Alex Stead

Personal information
- Full name: Roger Alexander Stead
- Born: 18 September 1980 (age 45) Dewsbury, Yorkshire, England
- Batting: Right-handed
- Bowling: Right-arm medium

Domestic team information
- 2001: Durham UCCE
- 2007–2009: Cumberland
- 2010–2011: Staffordshire

Career statistics
| Competition | First-class |
| Matches | 2 |
| Runs scored | 28 |
| Batting average | 14.00 |
| 100s/50s | 0/0 |
| Top score | 28 |
| Balls bowled | 210 |
| Wickets | 0 |
| Bowling average | – |
| 5 wickets in innings | – |
| 10 wickets in match | – |
| Best bowling | – |
| Catches/stumpings | 1/– |
- Source: CricketArchive, 26 March 2011

= Alex Stead =

English cricketer

Roger Alexander Stead (born 18 April 1980) is an English cricketer. Stead is a right-handed batsman who bowls right-arm medium pace. He was born in Dewsbury, Yorkshire.

Stead made his first-class debut for Durham UCCE against Durham in 2001. He played his second and final first-class match in the same season against Worcestershire. In his two first-class matches, he scored 28 runs at a batting average of 14.00, with a single high score of 28. With the ball he bowled 35 wicket-less overs.
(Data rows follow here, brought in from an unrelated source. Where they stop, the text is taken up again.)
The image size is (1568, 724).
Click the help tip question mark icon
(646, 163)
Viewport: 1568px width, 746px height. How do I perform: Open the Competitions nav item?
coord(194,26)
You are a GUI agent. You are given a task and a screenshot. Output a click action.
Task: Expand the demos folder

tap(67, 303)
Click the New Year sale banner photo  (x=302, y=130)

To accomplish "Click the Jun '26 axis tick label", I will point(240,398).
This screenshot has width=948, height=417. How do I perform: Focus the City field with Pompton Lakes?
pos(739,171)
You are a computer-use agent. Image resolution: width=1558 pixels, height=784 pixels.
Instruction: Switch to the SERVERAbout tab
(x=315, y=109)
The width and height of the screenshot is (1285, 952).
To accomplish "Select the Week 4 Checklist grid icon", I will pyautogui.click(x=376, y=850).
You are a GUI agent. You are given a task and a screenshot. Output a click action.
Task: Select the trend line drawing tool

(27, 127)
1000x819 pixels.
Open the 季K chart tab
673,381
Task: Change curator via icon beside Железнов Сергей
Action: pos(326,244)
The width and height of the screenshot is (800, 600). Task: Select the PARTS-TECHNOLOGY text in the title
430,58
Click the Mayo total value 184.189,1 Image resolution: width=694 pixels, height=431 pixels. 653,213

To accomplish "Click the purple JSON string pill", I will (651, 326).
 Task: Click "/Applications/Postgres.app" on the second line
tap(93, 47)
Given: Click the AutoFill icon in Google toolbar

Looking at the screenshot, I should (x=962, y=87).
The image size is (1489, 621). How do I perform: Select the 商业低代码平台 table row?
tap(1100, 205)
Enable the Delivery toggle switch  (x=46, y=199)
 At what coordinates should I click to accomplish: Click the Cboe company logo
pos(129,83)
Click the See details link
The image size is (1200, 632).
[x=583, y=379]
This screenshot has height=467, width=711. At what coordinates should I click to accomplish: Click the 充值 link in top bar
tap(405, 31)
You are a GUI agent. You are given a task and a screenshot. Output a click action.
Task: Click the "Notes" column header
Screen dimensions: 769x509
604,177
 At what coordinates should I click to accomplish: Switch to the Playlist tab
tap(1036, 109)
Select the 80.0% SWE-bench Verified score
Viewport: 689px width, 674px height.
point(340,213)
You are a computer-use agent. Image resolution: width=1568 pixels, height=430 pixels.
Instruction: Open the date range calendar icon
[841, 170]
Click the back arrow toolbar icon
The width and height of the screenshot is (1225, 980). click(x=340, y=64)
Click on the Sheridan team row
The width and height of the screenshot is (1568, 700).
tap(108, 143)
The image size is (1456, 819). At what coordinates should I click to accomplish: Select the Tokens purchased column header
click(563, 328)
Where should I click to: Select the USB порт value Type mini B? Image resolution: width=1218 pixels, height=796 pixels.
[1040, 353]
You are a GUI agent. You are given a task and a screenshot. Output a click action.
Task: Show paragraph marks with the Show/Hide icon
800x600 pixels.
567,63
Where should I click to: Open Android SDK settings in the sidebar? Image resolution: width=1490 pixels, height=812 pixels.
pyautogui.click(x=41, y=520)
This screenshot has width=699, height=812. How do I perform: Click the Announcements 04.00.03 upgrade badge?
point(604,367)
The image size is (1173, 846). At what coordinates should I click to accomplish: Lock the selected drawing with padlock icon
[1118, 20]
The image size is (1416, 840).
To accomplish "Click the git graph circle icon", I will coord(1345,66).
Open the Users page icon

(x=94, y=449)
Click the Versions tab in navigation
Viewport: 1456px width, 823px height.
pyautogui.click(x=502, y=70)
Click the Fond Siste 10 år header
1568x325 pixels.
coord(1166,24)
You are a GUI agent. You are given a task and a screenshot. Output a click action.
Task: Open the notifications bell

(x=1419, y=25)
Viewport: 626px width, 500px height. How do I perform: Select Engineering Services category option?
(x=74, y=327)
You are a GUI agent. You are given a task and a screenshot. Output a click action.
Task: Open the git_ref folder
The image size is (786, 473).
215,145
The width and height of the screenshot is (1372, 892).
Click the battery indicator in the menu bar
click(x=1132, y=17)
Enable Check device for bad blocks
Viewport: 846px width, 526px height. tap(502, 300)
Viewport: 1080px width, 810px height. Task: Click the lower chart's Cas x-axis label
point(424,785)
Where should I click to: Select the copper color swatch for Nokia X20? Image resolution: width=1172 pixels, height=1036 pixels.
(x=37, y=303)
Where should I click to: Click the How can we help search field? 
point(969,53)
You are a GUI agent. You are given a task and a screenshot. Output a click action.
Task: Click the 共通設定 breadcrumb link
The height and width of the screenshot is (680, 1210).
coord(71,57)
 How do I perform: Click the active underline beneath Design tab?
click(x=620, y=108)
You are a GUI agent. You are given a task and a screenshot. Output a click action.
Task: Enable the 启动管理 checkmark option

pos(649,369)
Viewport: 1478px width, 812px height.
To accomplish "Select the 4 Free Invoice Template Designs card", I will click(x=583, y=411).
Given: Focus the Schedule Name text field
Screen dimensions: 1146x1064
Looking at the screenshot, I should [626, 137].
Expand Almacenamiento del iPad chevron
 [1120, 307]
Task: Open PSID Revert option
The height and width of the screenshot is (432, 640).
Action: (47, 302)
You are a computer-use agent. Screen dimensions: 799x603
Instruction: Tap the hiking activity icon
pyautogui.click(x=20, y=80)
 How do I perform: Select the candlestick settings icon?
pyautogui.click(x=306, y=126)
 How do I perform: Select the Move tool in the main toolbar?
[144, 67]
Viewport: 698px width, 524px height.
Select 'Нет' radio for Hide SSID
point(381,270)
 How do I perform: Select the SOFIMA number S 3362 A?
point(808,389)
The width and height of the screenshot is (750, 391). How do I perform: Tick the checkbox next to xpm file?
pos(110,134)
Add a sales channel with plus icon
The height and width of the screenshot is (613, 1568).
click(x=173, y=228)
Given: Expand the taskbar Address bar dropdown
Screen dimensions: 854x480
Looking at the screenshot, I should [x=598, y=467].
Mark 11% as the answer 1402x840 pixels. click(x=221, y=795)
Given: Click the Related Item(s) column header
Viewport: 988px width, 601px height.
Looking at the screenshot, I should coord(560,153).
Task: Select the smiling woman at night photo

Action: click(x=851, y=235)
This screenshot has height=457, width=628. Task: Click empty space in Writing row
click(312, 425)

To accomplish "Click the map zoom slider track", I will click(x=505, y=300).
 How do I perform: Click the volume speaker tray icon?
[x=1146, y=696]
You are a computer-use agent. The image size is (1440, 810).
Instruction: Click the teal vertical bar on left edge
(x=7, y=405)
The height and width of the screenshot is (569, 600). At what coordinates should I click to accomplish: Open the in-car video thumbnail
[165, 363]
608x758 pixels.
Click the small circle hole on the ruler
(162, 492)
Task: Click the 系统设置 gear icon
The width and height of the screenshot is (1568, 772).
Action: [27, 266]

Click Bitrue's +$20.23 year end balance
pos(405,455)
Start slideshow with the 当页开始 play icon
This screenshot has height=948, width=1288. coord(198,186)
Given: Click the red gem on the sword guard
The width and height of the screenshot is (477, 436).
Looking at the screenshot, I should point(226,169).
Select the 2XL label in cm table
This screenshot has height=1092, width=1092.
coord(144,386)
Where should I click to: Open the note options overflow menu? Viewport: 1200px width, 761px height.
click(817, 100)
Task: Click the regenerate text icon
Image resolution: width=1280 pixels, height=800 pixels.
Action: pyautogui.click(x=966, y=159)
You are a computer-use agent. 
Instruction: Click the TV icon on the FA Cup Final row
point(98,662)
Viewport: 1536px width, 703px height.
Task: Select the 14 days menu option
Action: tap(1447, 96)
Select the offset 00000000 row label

Stead later joined Cumberland in 2007, making his Minor Counties Championship debut against Staffordshire. He played for Cumberland in seven Minor Counties Championship and 4 MCCA Knockout Trophy to 2009, before joining Staffordshire in 2010.

He has previously played Second XI cricket for the Yorkshire Second XI.